Saved data entries
____________________

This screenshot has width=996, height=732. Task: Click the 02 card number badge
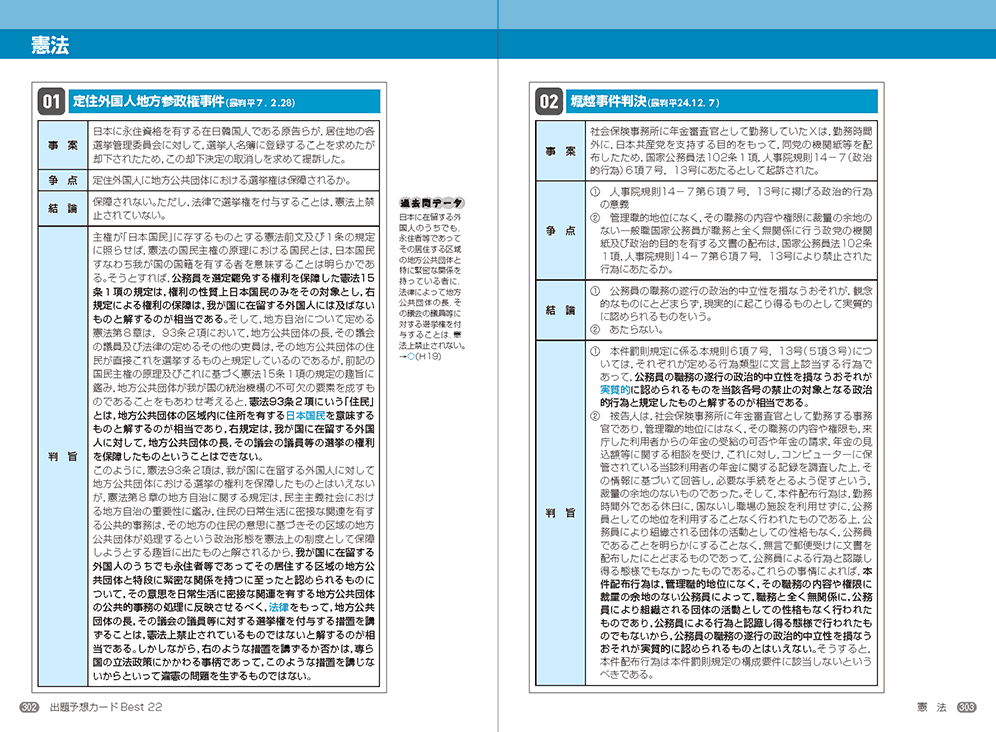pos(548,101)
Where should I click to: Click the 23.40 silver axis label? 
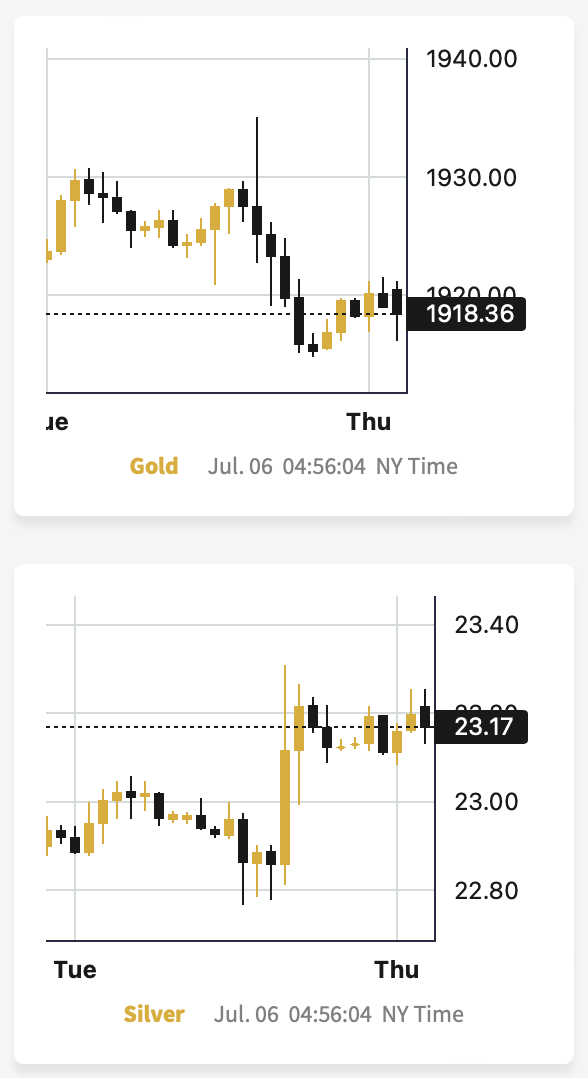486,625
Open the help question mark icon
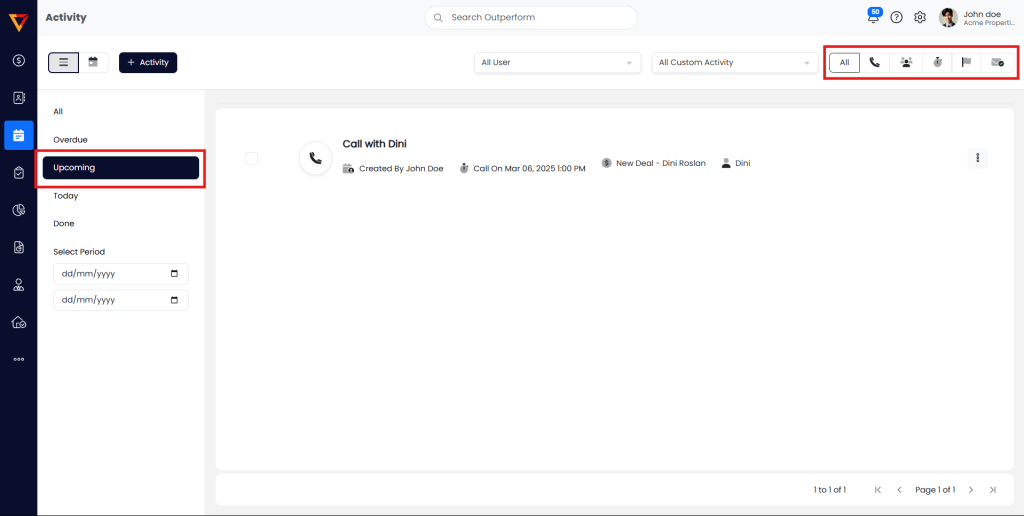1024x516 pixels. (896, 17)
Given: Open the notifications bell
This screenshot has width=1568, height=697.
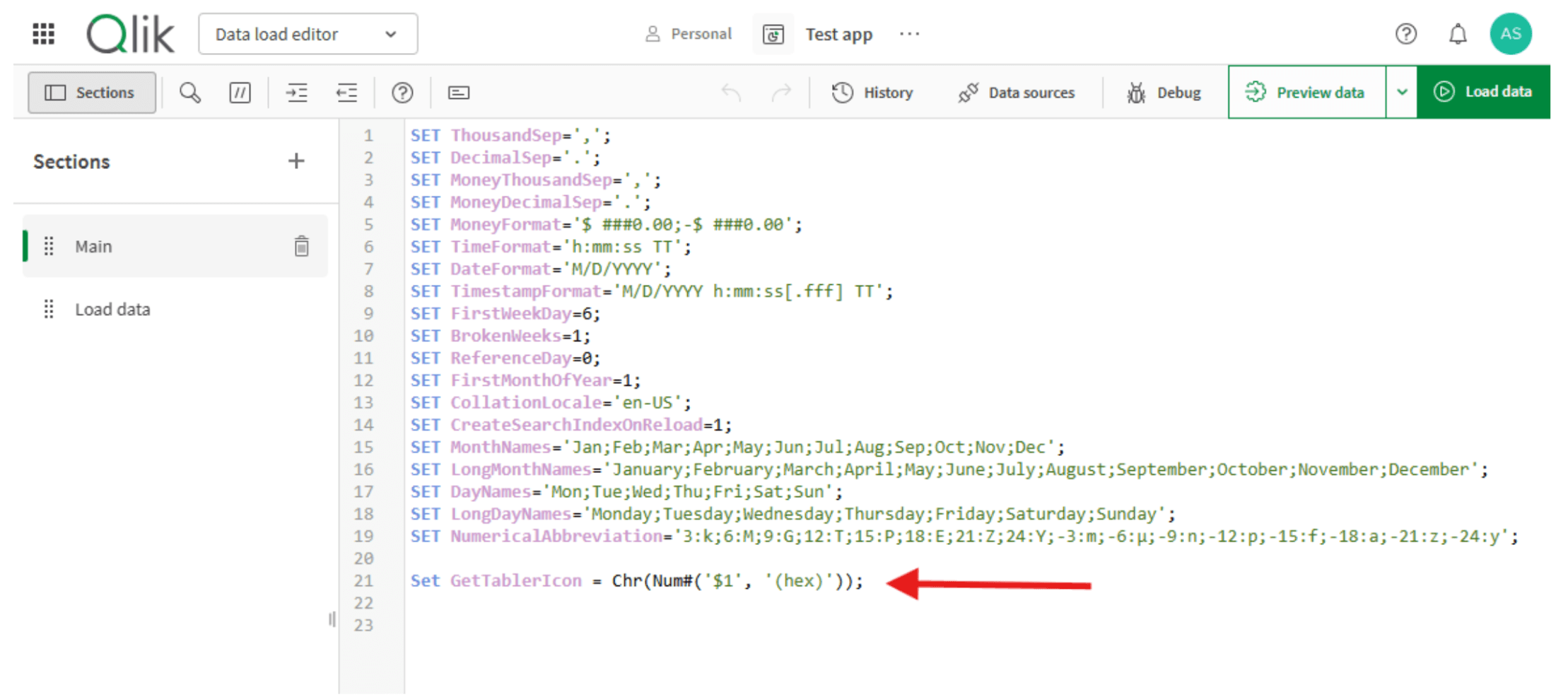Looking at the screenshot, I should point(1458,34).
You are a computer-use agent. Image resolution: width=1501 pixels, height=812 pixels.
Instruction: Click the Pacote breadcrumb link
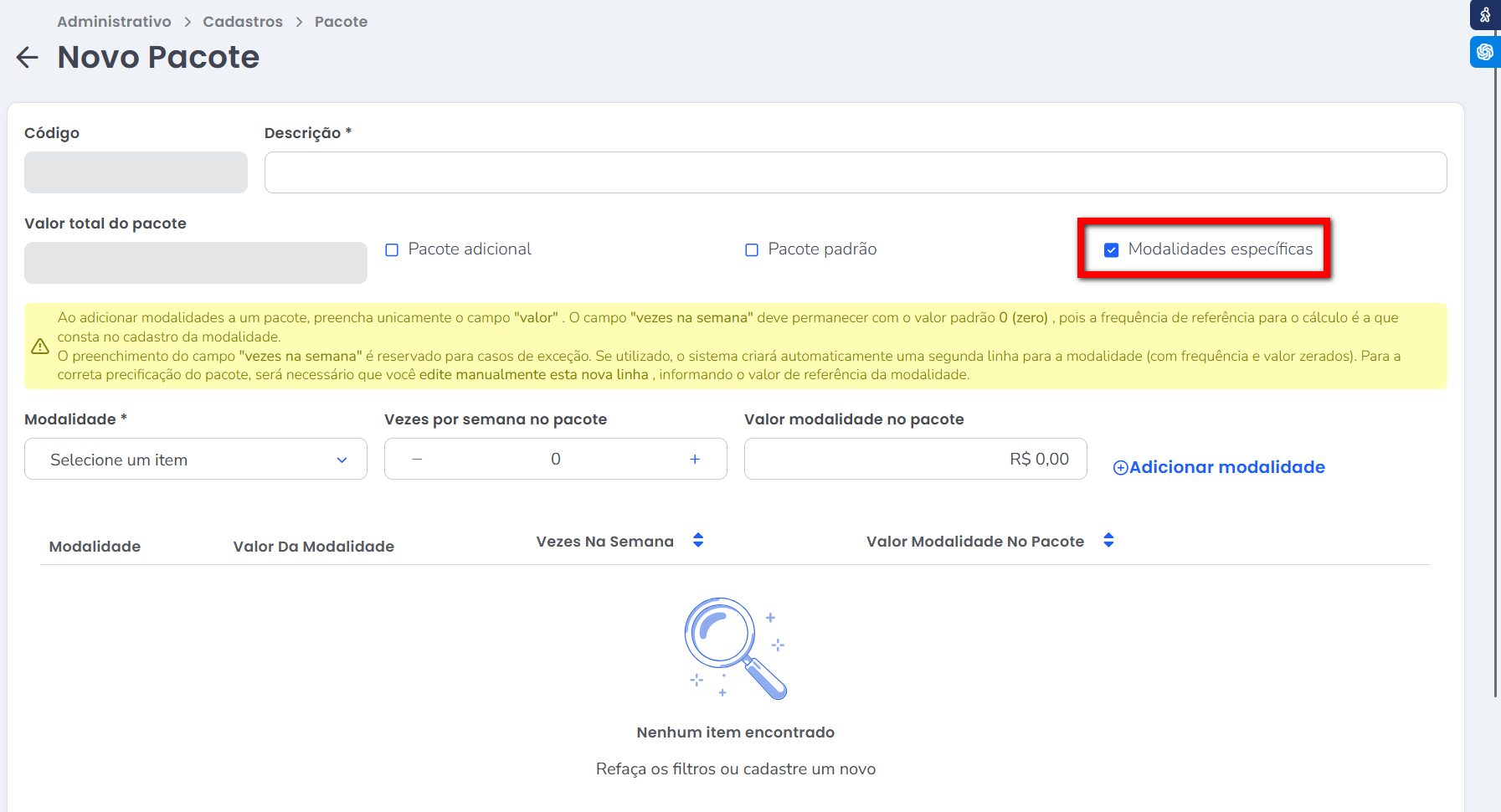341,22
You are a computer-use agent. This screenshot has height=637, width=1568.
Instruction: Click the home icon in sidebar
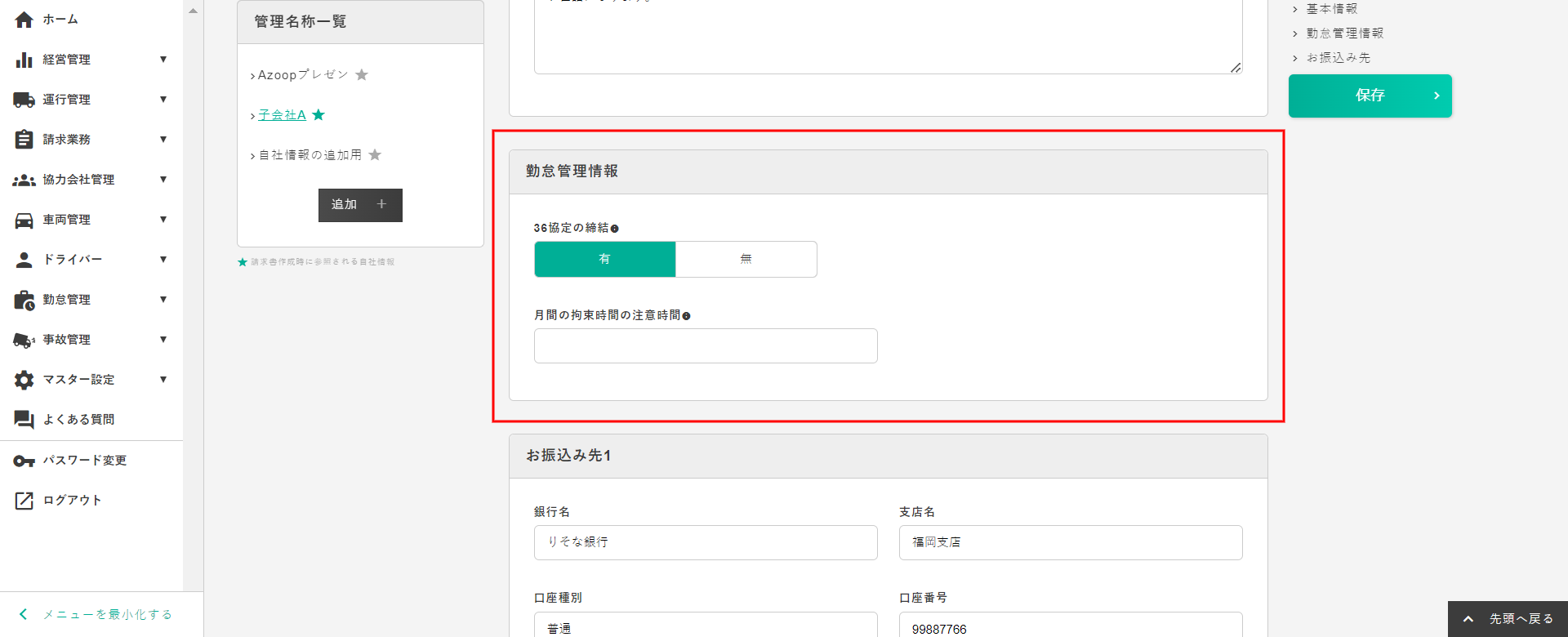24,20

____________________

About this exercise: Write out the lines of the entries above exactly, beginning with the first and ending with the line that contains "Given: Open the notifications bell". No picture goes in.

Answer below:
This screenshot has width=996, height=732. Task: Click the 02 card number badge
pos(548,101)
Where should I click to: Click the 23.40 silver axis label? 
486,625
Open the help question mark icon
1024x516 pixels. (896, 17)
Given: Open the notifications bell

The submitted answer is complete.